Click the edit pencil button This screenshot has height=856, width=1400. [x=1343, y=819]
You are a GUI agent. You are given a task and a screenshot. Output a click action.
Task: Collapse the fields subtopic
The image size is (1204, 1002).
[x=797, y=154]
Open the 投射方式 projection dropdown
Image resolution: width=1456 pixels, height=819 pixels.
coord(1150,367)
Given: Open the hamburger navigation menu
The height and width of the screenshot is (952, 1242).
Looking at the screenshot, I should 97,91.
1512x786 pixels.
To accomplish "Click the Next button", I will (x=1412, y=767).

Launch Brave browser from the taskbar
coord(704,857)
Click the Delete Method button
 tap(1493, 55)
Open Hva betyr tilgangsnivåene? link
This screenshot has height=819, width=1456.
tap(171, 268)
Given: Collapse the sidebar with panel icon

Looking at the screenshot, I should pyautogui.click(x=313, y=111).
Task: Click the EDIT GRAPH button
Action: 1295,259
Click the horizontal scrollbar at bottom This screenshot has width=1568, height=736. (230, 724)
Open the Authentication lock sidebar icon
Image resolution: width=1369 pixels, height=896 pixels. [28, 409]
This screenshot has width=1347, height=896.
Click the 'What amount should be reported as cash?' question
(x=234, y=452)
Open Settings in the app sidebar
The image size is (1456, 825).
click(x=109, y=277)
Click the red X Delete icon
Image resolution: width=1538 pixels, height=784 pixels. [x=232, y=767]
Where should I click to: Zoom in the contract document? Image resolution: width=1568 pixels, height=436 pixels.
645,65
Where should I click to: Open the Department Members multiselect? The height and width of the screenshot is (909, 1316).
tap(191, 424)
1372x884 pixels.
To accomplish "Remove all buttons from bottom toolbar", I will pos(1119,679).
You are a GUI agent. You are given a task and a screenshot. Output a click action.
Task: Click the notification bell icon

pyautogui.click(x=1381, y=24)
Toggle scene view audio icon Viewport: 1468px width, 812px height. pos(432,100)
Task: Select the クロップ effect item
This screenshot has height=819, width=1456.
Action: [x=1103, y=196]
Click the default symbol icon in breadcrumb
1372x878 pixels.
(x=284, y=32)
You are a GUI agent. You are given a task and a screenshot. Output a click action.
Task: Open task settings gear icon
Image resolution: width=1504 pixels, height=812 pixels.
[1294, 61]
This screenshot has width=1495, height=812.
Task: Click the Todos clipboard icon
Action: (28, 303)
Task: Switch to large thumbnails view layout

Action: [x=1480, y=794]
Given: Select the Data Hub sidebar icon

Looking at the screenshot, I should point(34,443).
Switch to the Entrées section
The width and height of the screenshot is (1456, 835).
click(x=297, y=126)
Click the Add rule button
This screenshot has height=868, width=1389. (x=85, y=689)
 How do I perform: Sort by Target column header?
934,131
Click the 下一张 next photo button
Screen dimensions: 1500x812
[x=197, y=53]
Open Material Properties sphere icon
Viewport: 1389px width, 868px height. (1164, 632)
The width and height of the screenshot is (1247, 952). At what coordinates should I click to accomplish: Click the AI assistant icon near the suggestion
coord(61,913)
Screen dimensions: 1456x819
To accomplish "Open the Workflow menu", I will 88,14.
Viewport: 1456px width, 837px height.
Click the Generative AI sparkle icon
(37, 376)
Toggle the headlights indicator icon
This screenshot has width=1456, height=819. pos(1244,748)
━━━━━━━━
Directions: Go through the records above, find every line with the word "menu", and list those lines.

Written reply:
Given: Open the hamburger navigation menu
To accomplish "Open the Workflow menu", I will 88,14.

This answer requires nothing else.